>> START Extracted information
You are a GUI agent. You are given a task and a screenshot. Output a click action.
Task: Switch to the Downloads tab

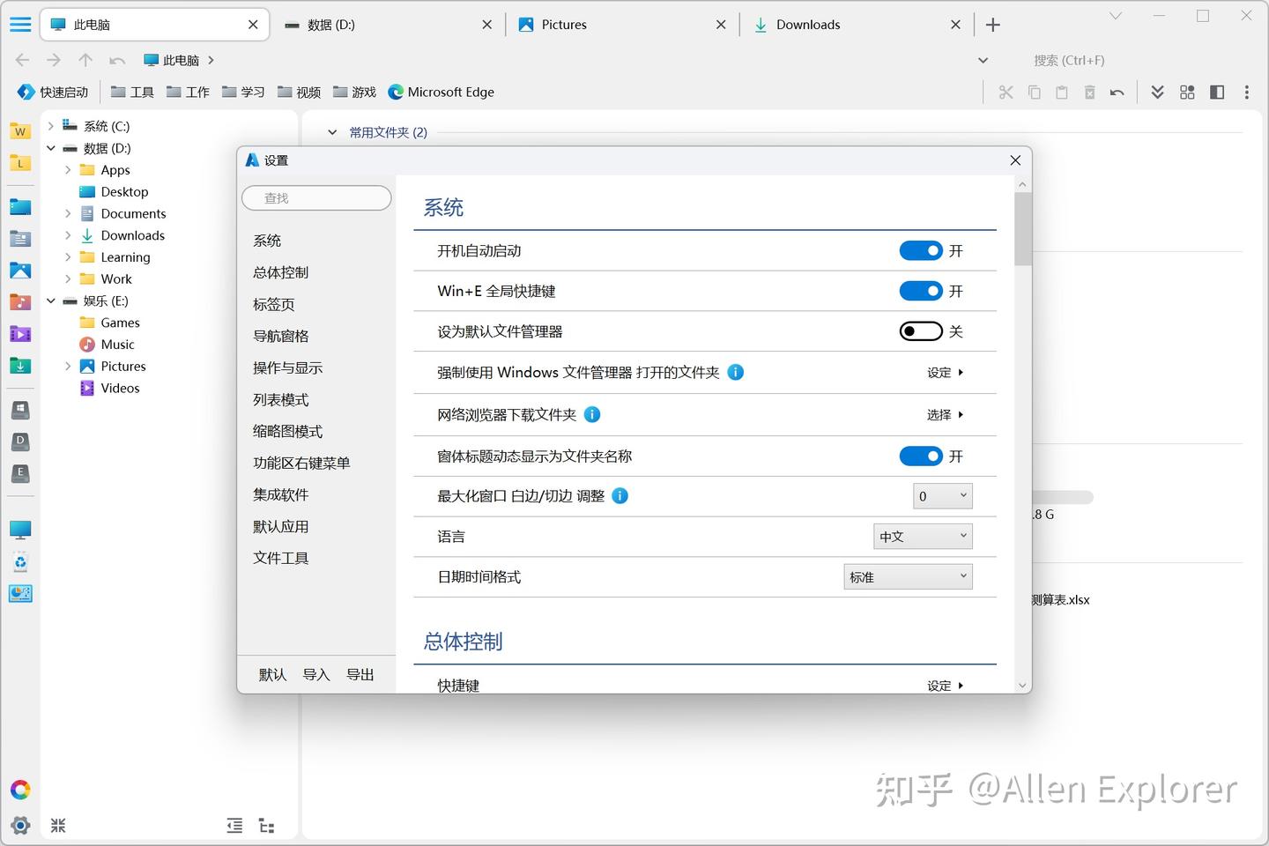(808, 24)
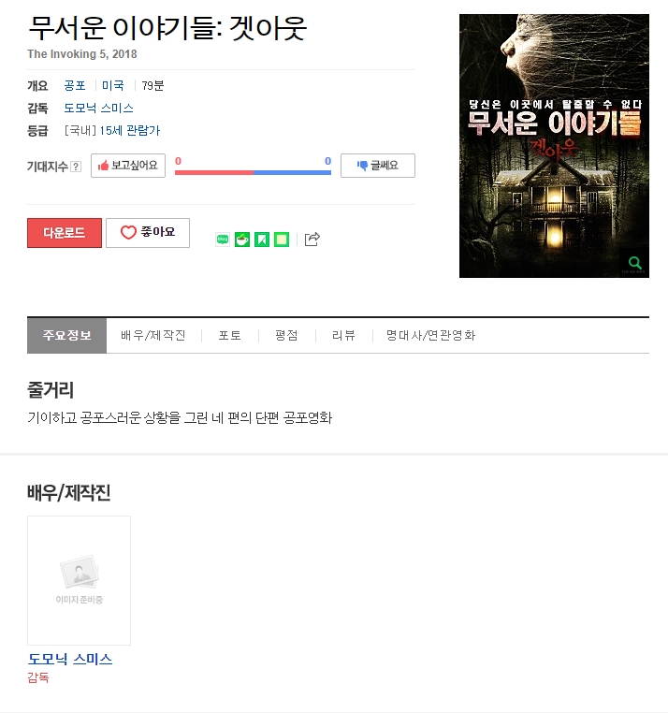The image size is (668, 713).
Task: Open the external share arrow icon
Action: (x=312, y=240)
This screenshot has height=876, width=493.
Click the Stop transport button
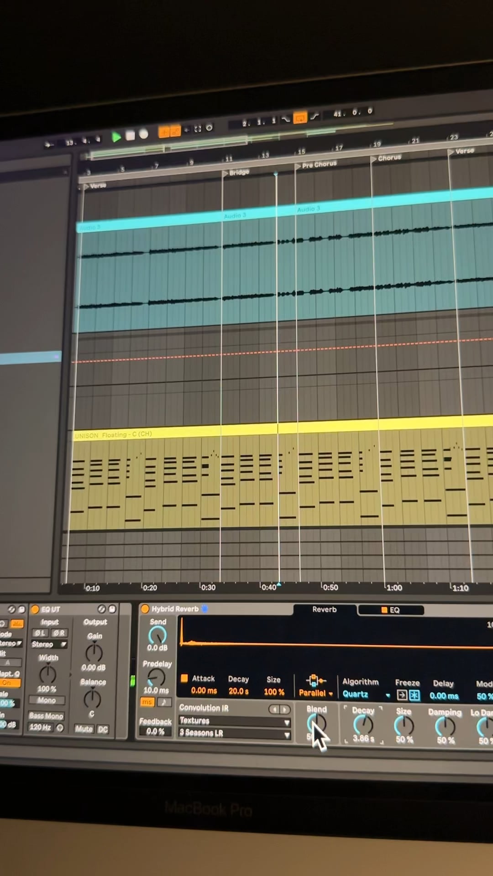pyautogui.click(x=130, y=135)
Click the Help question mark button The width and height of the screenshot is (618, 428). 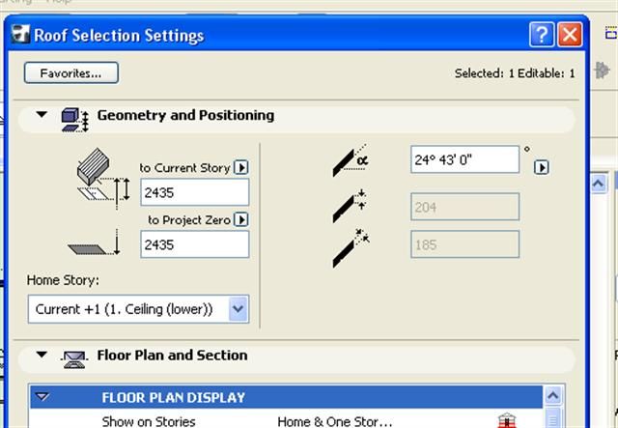tap(542, 36)
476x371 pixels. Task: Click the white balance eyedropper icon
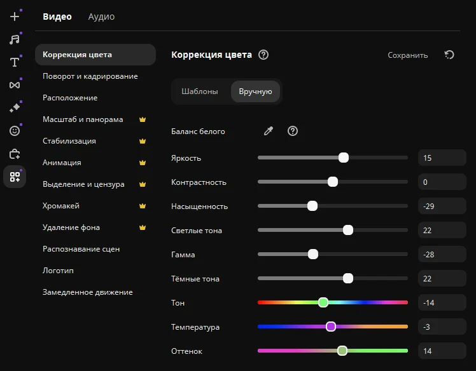(269, 132)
>> END Extracted information
▶ **What to produce**: Rewrite the part that opens with the line containing "476x371 pixels. Task: Click" and runs through the end of the rows, keeping the requests but multiplying every coordinate in the answers by 1.5 and rounding to whole numbers, with halves rounded up. Omit the pictures from your answer.

▶ **Expected answer**:
476x371 pixels. Task: Click the white balance eyedropper icon
(404, 198)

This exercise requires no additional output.